One of the reasons is that the incidence of a pathologic complete response—basically achieving complete tumor eradiation for patients treated with neoadjuvant chemotherapy—was very low. In the major published studies, this ranged for 0% to 16%, with a median of around 4%. Statistically, the incidence of this is too low to really be used as a real-time end point for neoadjuvant chemotherapy and, therefore, presumably other therapies as well. Therefore, it was not selected as a pathologic end point of interest in some of the early studies. Major pathologic response was based on a seminal study published in 2012. I think this was based on 192 surgically resected lung cancer samples from patients who had undergone neoadjuvant chemotherapy. A pathologist looked at all these samples and identified that this end point, major pathologic response—defined as less than 10% viable tumor cells—was significantly associated with overall survival in this compendium of studies.
That was the data for which, for example, Dr Forde’s study in the New England Journal of Medicine used major pathologic response as the pathologic end point of interest.
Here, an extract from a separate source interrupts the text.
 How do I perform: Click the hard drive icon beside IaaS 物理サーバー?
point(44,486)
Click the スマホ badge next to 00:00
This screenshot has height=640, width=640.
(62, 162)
But this was with the understanding that this was based on a clearance of chemotherapy in the setting of, or lack of experience in, neoadjuvant immunotherapy.
Since then we have learned a lot, and the pathologists who were involved in this study and others have really come to the table and try to understand how we could potentially do better from a pathologic end point standpoint.
I would refer you to a great paper in the Annals of Oncology that was published in 2018. In that study, the 20 patients who were treated on the New England Journal of Medicine paper with neoadjuvant nivolumab were assessed very carefully for their pathologic features.
What they identified was that certain pathologic features of the regression bed of the surgically resected specimens harbored specific features that could be combined in a score called the immune-related pathologic response criteria score. This included a number of factors, including immune activation, cell death, tissue repair, and a regression-based score. They were assisted by multiple pathologists and found that it was reproducible.
This has been looked at in a couple of different neoadjuvant settings. It has been looked at not just in lung cancer but also in melanoma and other cancers. It looks to be something that is going to be studied into the future. So there is a lot to be done here. I’m pretty sure it’s not going to be where we end.
Benjamin P. Levy, MD: Yeah. As with everything else, we’re just beginning to scratch the surface of all this. Identifying the right end points takes a lot of scientific, deep work, which you’ve gone over. I’d be curious to see what that end point is at 5, 10 years down the road vs what it is now, and whether these end points will lead to drug approvals.